(Collected data)
○ ○ ○
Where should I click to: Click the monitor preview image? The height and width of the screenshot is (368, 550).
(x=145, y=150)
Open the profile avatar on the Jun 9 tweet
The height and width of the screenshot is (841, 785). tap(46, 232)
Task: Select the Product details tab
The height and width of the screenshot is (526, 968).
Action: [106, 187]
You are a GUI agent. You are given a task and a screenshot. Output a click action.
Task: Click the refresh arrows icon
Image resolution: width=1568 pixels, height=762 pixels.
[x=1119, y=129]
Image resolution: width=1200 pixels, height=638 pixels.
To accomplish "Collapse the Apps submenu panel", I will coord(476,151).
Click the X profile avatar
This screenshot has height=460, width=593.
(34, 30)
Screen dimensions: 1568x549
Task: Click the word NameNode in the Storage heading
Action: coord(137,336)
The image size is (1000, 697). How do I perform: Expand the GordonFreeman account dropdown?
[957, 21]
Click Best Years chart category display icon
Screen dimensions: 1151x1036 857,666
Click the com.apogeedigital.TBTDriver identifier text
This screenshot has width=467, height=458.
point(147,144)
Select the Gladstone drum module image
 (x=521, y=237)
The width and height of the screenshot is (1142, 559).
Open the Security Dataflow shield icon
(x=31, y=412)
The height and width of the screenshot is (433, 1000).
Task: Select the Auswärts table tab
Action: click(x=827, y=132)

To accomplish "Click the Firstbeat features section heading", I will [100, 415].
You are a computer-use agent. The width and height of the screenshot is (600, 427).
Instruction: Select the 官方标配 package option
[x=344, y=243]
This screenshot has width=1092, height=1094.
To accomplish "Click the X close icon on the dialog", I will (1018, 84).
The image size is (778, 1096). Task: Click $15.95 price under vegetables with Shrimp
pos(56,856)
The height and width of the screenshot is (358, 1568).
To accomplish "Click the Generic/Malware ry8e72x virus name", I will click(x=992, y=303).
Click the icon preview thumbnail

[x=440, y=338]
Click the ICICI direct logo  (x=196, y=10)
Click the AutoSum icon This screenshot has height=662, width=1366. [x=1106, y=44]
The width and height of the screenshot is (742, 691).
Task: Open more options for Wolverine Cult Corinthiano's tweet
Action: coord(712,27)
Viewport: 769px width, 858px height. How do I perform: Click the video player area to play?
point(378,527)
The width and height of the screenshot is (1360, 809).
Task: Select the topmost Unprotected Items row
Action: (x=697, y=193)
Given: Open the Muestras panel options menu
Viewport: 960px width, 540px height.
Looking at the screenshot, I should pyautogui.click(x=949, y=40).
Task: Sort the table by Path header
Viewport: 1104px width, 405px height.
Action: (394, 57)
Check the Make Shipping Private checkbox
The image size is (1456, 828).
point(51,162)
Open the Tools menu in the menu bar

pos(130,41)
○ ○ ○
_Your instructions_
What lines above contain the string "agent"? Copy all of them.

_Solution below_
You are a GUI agent. You are given a task and a screenshot. Output a click action.
You are a computer-use agent. The width and height of the screenshot is (600, 427).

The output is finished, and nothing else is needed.